FEA-Cd in paddy soil

As shown in Fig. 9, after 10 days, almost all amendments of BBC250, BBC350, BBC450, and BBC550 decreased significantly the content of FEA-Cd in the tested soils (p < 0.05). For instance, the lowest FEA-Cd (49.96%) was achieved by BBC250 amendment compared to the other bacteria-derived biochars. This might be because BBC250 had higher sorption capacity (Fig. 3b). Nevertheless, the addition of bacteria-derived biochars could reduce Cd bioavailability in the tested paddy soils, which would be potentially applied to immobilize Cd in the Cd-contaminated soil.

Fig. 9
figure 9

The corresponding percentage (%) of FEA Cd in tested paddy soils under the addition of BBC250, BBC350, BBC450, and BBC550 as the ratio of 1% (w/w), respectively. CK represents no addition of bacteria-derived biochar

Conclusions

The results of this study showed that the polyptychial mesoporous graphite-like properties of BBC350 promoted the adsorption and sequestration of Cd2+ indicated by the images of lattice line and diffraction ring.
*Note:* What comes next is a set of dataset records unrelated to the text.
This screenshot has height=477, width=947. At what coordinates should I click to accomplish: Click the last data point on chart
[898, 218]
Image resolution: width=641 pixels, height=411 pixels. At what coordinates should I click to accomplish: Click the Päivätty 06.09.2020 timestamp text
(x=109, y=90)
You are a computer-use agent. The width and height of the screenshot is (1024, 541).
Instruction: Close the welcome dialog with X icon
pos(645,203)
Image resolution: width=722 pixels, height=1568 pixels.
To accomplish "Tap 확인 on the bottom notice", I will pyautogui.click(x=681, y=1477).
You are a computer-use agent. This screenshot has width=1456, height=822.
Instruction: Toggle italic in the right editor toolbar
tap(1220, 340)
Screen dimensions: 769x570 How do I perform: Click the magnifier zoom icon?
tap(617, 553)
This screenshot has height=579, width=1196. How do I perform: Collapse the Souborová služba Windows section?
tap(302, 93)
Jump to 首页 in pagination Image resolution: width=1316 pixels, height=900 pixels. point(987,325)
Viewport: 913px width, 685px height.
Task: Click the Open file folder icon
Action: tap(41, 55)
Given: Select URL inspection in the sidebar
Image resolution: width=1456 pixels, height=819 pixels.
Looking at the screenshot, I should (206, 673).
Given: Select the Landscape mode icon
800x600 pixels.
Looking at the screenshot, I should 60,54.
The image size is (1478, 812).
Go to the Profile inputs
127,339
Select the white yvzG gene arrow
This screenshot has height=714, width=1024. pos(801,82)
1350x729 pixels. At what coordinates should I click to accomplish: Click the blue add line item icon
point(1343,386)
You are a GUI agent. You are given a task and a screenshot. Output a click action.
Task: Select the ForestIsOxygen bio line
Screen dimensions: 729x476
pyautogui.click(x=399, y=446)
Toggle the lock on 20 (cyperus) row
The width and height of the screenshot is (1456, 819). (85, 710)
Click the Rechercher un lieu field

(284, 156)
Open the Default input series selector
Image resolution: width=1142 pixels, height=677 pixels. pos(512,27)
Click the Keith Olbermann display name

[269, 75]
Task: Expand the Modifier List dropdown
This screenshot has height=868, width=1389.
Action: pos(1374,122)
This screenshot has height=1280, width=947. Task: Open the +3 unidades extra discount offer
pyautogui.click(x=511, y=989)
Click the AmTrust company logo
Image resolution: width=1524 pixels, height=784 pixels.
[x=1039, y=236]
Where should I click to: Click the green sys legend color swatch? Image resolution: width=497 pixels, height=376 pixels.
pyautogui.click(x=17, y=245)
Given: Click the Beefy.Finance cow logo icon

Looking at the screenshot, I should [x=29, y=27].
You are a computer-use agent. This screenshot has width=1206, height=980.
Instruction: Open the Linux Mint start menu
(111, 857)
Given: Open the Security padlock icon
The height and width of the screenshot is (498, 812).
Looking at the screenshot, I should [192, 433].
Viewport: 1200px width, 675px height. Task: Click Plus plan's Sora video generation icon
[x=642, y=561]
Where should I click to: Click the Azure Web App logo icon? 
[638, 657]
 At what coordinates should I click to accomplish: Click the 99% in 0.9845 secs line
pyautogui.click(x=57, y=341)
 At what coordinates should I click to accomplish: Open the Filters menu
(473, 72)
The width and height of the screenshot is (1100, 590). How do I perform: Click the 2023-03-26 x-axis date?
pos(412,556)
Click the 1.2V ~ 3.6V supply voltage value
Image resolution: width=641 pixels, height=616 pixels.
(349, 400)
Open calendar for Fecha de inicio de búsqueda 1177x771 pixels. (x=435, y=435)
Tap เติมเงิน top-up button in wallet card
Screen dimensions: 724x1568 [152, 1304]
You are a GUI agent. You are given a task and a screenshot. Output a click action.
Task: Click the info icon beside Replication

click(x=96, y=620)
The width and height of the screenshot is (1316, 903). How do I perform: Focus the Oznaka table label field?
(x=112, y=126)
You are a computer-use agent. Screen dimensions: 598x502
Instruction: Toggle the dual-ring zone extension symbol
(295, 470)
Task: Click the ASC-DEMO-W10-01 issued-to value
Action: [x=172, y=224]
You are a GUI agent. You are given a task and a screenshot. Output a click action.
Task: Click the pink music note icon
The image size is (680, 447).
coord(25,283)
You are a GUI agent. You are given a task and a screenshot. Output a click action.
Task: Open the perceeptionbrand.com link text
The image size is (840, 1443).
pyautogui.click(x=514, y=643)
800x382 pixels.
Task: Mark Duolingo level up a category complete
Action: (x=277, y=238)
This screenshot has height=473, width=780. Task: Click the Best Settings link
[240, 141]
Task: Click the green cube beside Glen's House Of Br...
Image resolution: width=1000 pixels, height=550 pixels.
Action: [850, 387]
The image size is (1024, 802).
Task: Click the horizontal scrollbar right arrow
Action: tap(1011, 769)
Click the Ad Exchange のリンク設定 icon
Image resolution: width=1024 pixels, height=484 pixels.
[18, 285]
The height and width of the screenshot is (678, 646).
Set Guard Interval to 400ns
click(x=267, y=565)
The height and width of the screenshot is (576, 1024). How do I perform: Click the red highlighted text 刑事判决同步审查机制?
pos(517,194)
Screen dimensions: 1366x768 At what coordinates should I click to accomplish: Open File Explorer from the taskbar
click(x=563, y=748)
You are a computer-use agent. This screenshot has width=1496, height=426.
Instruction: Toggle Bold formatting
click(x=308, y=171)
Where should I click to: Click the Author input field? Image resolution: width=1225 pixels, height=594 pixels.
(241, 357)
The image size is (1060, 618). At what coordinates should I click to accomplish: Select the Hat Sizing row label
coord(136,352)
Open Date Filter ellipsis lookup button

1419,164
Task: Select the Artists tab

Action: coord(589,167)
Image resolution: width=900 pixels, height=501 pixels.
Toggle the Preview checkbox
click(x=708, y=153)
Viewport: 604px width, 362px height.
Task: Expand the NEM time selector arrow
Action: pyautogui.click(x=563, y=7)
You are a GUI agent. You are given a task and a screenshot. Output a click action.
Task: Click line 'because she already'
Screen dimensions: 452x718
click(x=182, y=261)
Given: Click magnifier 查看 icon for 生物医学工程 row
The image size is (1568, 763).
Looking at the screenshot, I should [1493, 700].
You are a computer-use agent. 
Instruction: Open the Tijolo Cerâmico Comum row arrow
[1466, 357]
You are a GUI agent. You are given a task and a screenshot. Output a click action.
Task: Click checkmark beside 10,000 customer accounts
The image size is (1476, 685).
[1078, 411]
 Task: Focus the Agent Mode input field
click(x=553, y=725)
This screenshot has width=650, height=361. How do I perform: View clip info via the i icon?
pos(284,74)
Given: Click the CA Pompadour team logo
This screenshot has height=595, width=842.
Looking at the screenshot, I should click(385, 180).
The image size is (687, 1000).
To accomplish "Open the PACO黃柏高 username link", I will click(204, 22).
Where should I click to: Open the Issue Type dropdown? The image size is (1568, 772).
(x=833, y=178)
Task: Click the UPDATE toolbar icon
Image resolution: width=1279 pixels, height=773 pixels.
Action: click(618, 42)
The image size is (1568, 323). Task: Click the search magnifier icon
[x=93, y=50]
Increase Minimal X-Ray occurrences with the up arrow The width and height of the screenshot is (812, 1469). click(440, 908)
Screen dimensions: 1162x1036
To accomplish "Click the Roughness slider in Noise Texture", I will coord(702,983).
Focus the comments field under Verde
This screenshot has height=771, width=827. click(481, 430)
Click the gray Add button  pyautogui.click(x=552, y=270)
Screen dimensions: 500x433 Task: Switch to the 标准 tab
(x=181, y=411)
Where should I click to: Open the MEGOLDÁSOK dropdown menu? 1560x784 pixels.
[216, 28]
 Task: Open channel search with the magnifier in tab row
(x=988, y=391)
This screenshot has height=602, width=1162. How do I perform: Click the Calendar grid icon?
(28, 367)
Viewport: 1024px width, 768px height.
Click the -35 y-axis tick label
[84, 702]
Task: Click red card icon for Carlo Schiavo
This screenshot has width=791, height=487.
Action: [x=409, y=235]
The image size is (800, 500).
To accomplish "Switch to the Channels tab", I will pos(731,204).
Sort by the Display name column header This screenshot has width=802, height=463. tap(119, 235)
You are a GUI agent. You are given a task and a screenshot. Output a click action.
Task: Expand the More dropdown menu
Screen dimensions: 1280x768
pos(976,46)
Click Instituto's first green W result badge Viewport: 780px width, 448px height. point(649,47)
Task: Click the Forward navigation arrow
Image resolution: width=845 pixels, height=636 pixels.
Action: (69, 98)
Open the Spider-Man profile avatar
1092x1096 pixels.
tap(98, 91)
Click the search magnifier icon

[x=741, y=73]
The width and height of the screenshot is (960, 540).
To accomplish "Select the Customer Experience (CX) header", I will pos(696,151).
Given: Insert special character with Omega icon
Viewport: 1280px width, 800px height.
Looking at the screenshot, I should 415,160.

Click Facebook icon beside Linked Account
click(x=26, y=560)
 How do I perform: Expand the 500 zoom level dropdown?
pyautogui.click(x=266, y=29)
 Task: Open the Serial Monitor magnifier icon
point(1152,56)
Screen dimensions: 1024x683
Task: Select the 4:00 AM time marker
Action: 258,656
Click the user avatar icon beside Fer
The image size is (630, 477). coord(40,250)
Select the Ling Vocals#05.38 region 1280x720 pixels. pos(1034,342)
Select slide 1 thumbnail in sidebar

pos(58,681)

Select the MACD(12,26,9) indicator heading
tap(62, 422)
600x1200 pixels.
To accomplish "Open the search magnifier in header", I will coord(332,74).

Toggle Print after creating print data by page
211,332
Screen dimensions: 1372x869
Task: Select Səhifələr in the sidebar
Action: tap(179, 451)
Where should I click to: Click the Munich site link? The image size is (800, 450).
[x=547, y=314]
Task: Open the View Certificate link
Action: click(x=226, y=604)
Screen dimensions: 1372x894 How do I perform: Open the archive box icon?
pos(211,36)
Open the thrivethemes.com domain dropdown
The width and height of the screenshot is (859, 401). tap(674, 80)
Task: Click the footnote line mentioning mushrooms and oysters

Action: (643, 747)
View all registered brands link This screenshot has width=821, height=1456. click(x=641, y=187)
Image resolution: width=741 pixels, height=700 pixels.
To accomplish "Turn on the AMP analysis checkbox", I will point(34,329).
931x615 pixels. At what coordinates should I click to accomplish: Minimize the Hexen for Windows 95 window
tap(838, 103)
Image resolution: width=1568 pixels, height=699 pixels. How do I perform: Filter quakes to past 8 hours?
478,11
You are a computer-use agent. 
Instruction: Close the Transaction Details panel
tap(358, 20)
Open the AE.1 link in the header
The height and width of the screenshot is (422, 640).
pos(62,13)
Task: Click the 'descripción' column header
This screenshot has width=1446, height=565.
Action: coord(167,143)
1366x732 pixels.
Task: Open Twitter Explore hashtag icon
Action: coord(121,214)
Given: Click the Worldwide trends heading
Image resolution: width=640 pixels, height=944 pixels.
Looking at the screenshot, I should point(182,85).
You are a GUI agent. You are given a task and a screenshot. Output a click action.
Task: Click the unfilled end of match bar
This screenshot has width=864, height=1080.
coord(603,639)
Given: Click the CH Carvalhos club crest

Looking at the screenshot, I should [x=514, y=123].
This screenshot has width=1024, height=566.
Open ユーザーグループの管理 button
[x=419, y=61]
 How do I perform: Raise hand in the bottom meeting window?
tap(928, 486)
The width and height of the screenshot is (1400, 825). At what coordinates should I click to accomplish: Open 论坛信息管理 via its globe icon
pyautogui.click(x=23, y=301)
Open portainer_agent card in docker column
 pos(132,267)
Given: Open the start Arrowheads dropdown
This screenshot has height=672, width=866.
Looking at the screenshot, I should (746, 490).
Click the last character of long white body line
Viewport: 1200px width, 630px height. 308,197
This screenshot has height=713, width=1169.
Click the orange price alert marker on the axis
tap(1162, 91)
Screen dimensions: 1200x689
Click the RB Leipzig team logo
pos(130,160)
The interaction with minerals (including surface precipitation with phosphorus and ion exchange) played a dominant role by forming insoluble cadmium salt composed by polycrystalline and/or amorphous phosphate-bridged ternary complex during the process of Cd2+ sorption and sequestration. The saturated sorption capacities of bacteria-derived biochars for Cd2+ were 12~34 mg/g in simulated soil water phase. Moreover, bacteria-derived biochar amendments (1%, w/w) reduced the fractions easily absorbed by plants for Cd in the test paddy soils by 1.9–26% during 10 days. Therefore, bacteria-derived biochar would be promisingly applied in remediation of soils contaminated by heavy metals.